The bad news: I've entered some symbols but there are quite a few. And they, of course, will change for every data set you have. Please badger Dan to get a solution. I think a 'fetcher' option to automatically add the SIDs of all matched symbols to the universe of SIDs used by the algo should be very easy to implement as the matching is done now.

This is the log output:

2002-02-15 handle_data: 35 INFO Buying 46.78793461 of Security(2968 [NEE])  
.
.
2013-08-15 handle_data: 35 INFO Buying 27.36693735 of Security(25010 [USB])

2013-10-23 PRINT Symbols not recognised: ['LIZ', 'CMCSK', 'DOWJB', 'NSRGY', 'STRZA']

2013-10-23 PRINT Valid symbols not in universe: ['HON', 'NKE', 'ODP', 'ADP', 'BBY', 'CDCO', 'PNC', 'DST',  
'DUK', 'HCA', 'PIR', 'BUD', 'DF', 'HD', 'LOW', 'LXK', 'TYC', 'AMP', 'COP', 'GE', 'JNJ', 'UPS', 'SNY', 'TGT', 
'BNI', 'NSC', 'IR', 'UNH', 'BAC', 'MDLZ', 'WLP', 'KMX', 'WHI', 'GSK', 'WBC', 'NRG', 'ETN', 'CEG', 'NLC', 'BDX',
 'XOM', 'RSG', 'TRV', 'FISV', 'BK', 'IBM', 'MA', 'DG', 'VRSK', 'CVS', 'DTV', 'GD', 'INTC', 'V', 'DVA', 'GM',  
'LEE', 'VIAB', 'NOV', 'PSX', 'DE', 'MEG', 'PCP', 'ADM', 'KRFT', 'VRSN', 'CBI', 'LMCA', 'DISH', 'SU']
End of logs.  

P.

Hello Christian,

I couldn't resist....

It seems there are 97 symbols in the CSV data so just under the limit of 100 SIDs that can be enumerated in an algo, although three are only traded before the start of the Quantopian data.
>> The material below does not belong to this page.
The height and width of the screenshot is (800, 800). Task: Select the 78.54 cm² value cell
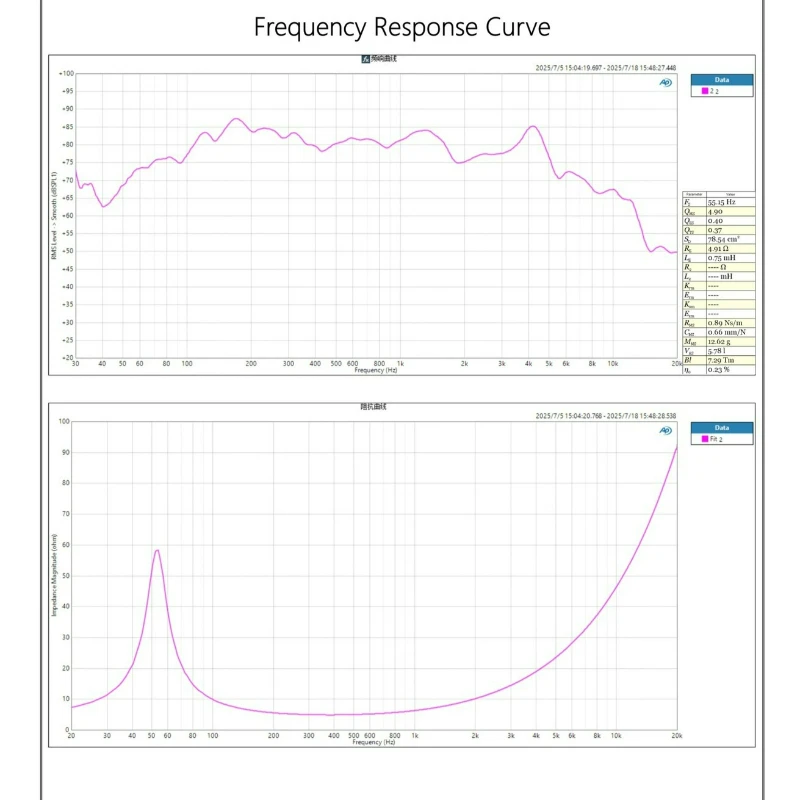(731, 239)
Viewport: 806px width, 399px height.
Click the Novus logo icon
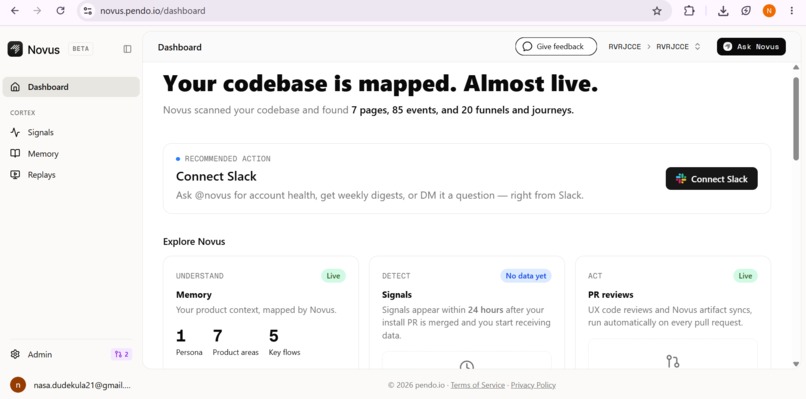point(15,49)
And 'fetcher' will be changing - see here - which will solve your symbol to SID issue subject to a 150 concurrent SIDs limit.

Have a look at the Cash vs. Positions Value plot. This was bold:

2006-02-16 00:00:00     PG  BUY     15773   $60.79  $958,840.67  

P.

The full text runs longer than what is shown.